What is a local repository? .Technically it’s a database contains metadata describing the objects (design components) in the repository. The login information to enter into the repository with the designer is the same as the login information to access the repository DB. So our objective here is clear: We need two logins to the same repository (not at the same time).But only one should be having the authorization to modify the objects and the other should be able to view only. Let’s look how can could implement his.
Here’s one of the solution with SQL server 2005.
1. Create a login called DS_Read_Only_Login in data base server where your local repository exists
2.Associate DS_Read_Only_Login with existing local repository LocalRepo (Make sure that LocalRepo already associated with the login DS_Full_Perm_Login which has the full permission)
3. Grant SELECT and UPDATE permission for DS_Read_Only_Login to LocalRepo (UPDATE permission is required as when you login the designer, the table AL_USERS gets updated in the local repository.)(How to grant the permission: Object explorer -> Right click on the DB->Properties ->Permission)

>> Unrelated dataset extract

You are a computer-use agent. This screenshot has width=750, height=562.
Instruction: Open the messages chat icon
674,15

4. Open the designer and login using DS_Full_Perm_Login and execute one of the error free jobs. And make sure that its executing without any error.
5. Open the designer and login using DS_Read_Only_Login and execute the same job. You will see the series of "Permission denied" errors!

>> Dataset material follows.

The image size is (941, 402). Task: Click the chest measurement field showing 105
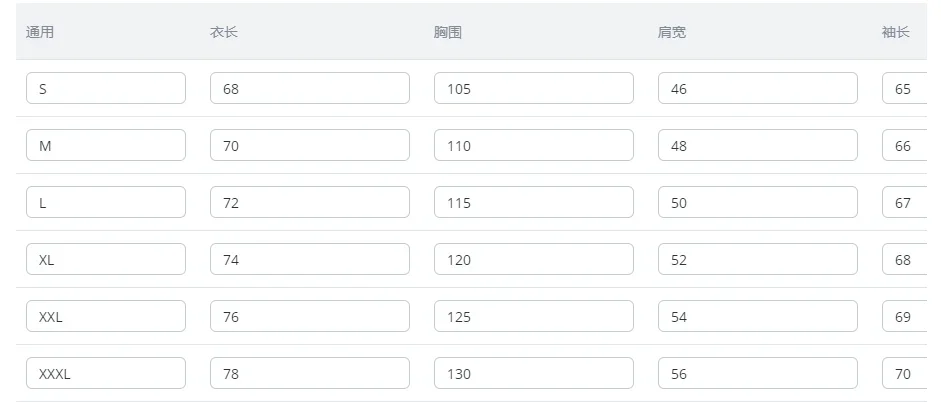(x=533, y=88)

Here's the kicker, is it possible for the user with permission DS_Read_Only_Login able to modify the objects, as the permission UPDATE is granted for them? .No
When you modify the objects within the location repository and try to save, the first table which get affected (an INSERT) is AL_LANG.Since we have only UPDATE permission granted for DS_Read_Only_Login, INSERT operation fails and saving the designer objects too.
Hope this explanation serves up the purpose. Please share your thoughts about this post and we are looking forward to hear any other alternative solution.
Said
This is quite interesting and worth reading Magesh. Thanks for making this post. Wonderful.
Said
Excellent post. I've solved my problem of using a read_only account to browse PROD repository in Designer. Thanks for being very descriptive.